Prezes IPAG: prognozy gospodarcze na ten rok trzeba będzie zrewidować
W związku z trzecią falą pandemii i rozszerzanymi obostrzeniami prognozy gospodarcze na ten rok będzie zrewidować w dół o około punkt procentowy - uważa prezes Instytutu Prognoz i Analiz Gospodarczych (IPAG) dr Bohdan Wyżnikiewicz.
Wyżnikiewicz zwrócił uwagę na różnice w reakcji przedsiębiorców i obywateli na pierwszą falę pandemii oraz na obecną, trzecią.
ZOBACZ: Grodzki: całkowity lockdown zrujnuje gospodarczo nasz kraj
- W ubiegłym roku to było duże zaskoczenie, ludzie i przedsiębiorcy byli zdezorientowani, co przytłumiło wzrost gospodarczy. Natomiast teraz mamy za sobą rok doświadczeń, podczas którego wielu przedsiębiorców było w stanie dostosować się do nowych warunków - zauważył prezes IPAG.
Przyznał, że nie wszyscy są w takiej dobrej sytuacji, bowiem na przykład gastronomia czy niektóre usługi osobiste w lockdownie muszą pozostać zamknięte.
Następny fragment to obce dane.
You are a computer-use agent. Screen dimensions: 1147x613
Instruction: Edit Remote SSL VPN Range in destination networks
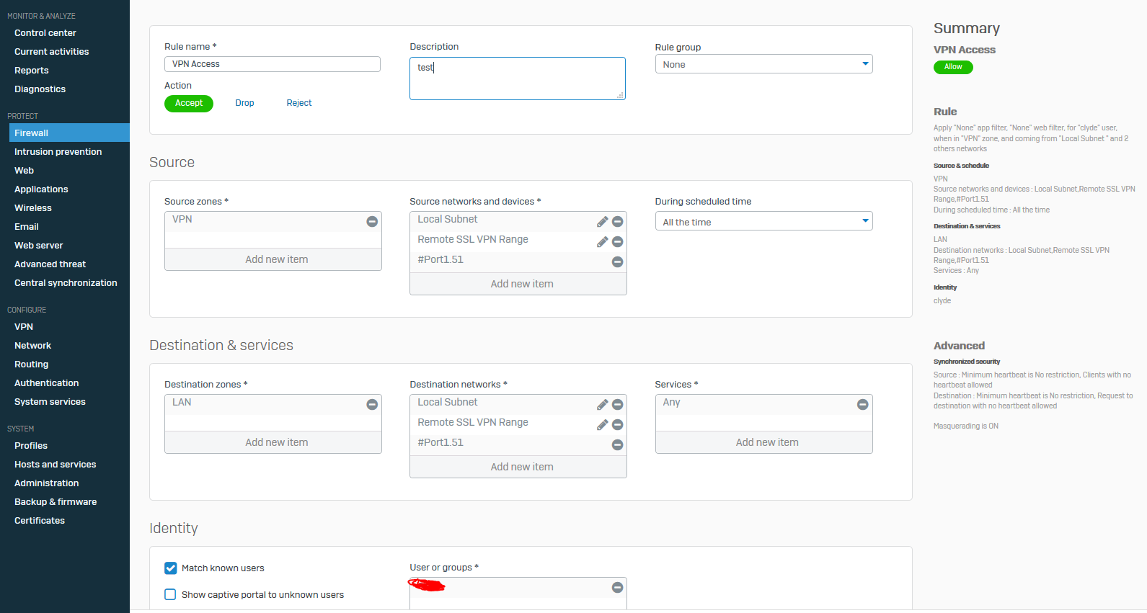click(602, 425)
Inne przechodzą do szarej strefy, co na przykład ma miejsce w przypadku niektórych siłowni. - Tego rodzaju usługi na pewno będą ciągnęły wzrost gospodarczy w dół - tłumaczy Wyżnikiewicz.
Będzie spowolnienie
Jak przypomina ekonomista, w prognozach gospodarczych dotyczących tego roku zakładano, że pandemia będzie się wycofywać. Wyżnikiewicz uważa, że w związku z ostatnimi wydarzeniami, zwłaszcza w Polsce, ale także w innych krajach naszego regionu, trzeba będzie obniżać wcześniejsze przewidywania o około jeden punkt procentowy. - Cudów nie ma, takie zamrożenie gospodarki nie przyczyni się do przyspieszenia wzrostu, a do jego spowolnienia - podkreśla.
ZOBACZ: Na wzrost PKB w Polsce poczekamy do połowy roku
Prezes IPAG przyznał, że spodziewane odbicie gospodarcze będzie słabsze, niemniej wiele firm potrafi sobie radzić z trudną sytuacją. Dodał, że także kierowany przez niego Instytut będzie obniżał swoje prognozy.
Wyżnikiewicz poinformował, że ostatnio IPAG spodziewał się wzrostu PKB w tym roku w wysokości 4,3 proc. Jednocześnie szacował, że w pierwszym kwartale PKB spadło o 1,4 proc. w porównaniu z analogicznym okresem zeszłego roku.
- Czekamy na kolejne wyniki z gospodarki. Ponieważ działamy w warunkach dużej niepewności, każdy kolejny miesiąc może przynieść nowe fakty - powiedział szef IPAG. - Odejście pandemii spowodowałoby rakietowe wyjście gospodarki w górę, ludzie chcieliby odreagować, tymczasem to jest cały czas przytłumione - dodał.
Nowe obostrzenia
Od soboty 27 marca do piątku 9 kwietnia obowiązują nowe obostrzenia.
ZOBACZ: Plan odbudowy gospodarki. Blisko 60 mld euro dla Polski
Zmiana rozporządzenia Rady Ministrów dotyczącego ustanowienia określonych ograniczeń, nakazów i zakazów w związku z wystąpieniem stanu epidemii wprowadziła - poza obowiązującymi wcześniej ograniczeniami - zakaz handlu detalicznego artykułami budowlanymi, artykułami do remontu i meblami w obiektach o powierzchni powyżej 2000 m kw., a także zakaz działalności salonów fryzjerskich i urody, salonów kosmetycznych, studiów tatuażu oraz piercingu.
Centra i galerie handlowe pozostają zamknięte, z wyjątkiem m.in.: sklepów spożywczych, aptek i drogerii, salonów prasowych, księgarni.
W placówkach handlowych, na targu lub poczcie będą obowiązywały nowe limity osób: 1 osoba na 15 m kw. w sklepach do 100 m kw. oraz 1 osoba na 20 m kw. w sklepach powyżej 100 m kw.